● Consigne:
Restitue, sans rien y changer, le passage de l'extrait sur l'inauguration du clocher qui va de « Miraculeusement, dans la » jusqu'à « et en fraternité.. ».

● Extrait à lire:
=====
L’inauguration d’un nouveau clocher, surmonté d’une statue en bronze doré, est prévue pour le 8 septembre (fête de la naissance de Marie et date anniversaire du voeu des échevins de 1643) de l’an 1852. Malheureusement, une crue de la Saône envahit les ateliers où l’on coule le métal de la statue. La cérémonie est reportée au 8 décembre, fête de l’Immaculée Conception. Tandis que le Cardinal de Bonald procède à la bénédiction de la statue, un orage s’abat sur la ville contraignant les autorités à annuler de nombreuses festivités et à remettre au dimanche suivant l’illumination de l’église et la procession.

Miraculeusement, dans la soirée, le temps redevient clément. La population illumine alors spontanément les fenêtres et les balcons de petits lumignons. La ville endosse un manteau scintillant dans le froid de l’hiver, s’embrase dans la ferveur de ses croyances. Les technologies peuvent bien progresser, les techniques s’améliorer, rien ne viendra jamais remplacer la splendeur des flammes qui brûlent ensemble, éclairant l’obscurité en harmonie et en fraternité..
=====
● Données fournies:
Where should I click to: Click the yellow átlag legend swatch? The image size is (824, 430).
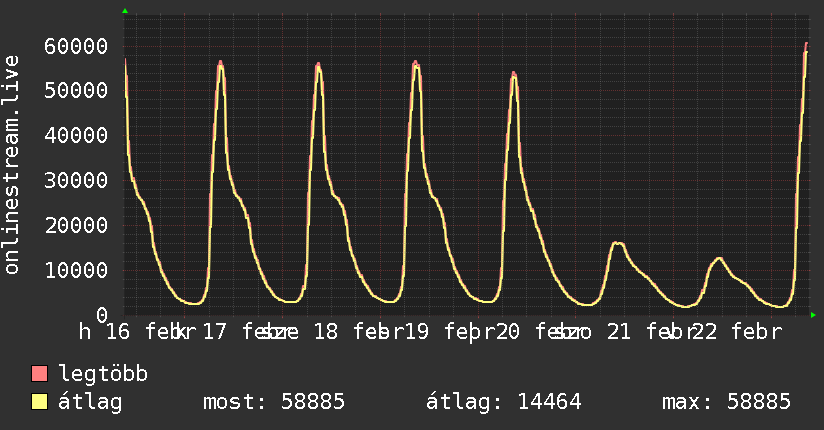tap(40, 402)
=====
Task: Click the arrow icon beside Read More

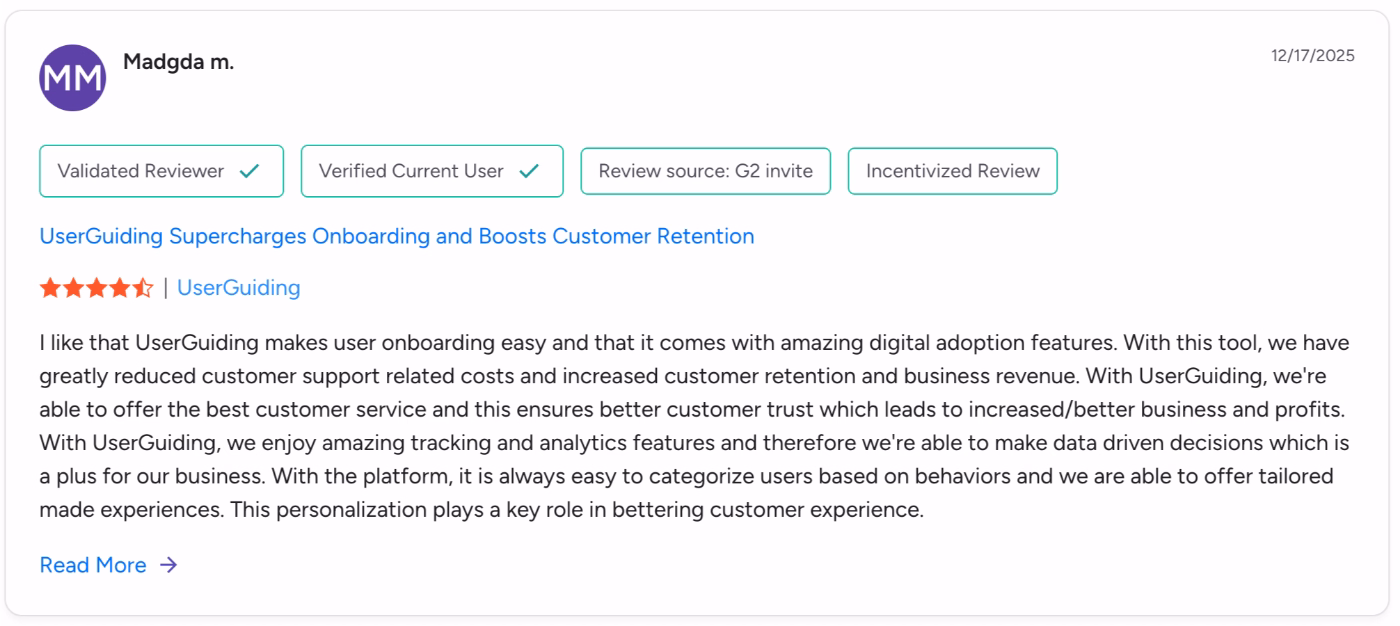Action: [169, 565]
=====
● Résultat:
Miraculeusement, dans la soirée, le temps redevient clément. La population illumine alors spontanément les fenêtres et les balcons de petits lumignons. La ville endosse un manteau scintillant dans le froid de l’hiver, s’embrase dans la ferveur de ses croyances. Les technologies peuvent bien progresser, les techniques s’améliorer, rien ne viendra jamais remplacer la splendeur des flammes qui brûlent ensemble, éclairant l’obscurité en harmonie et en fraternité..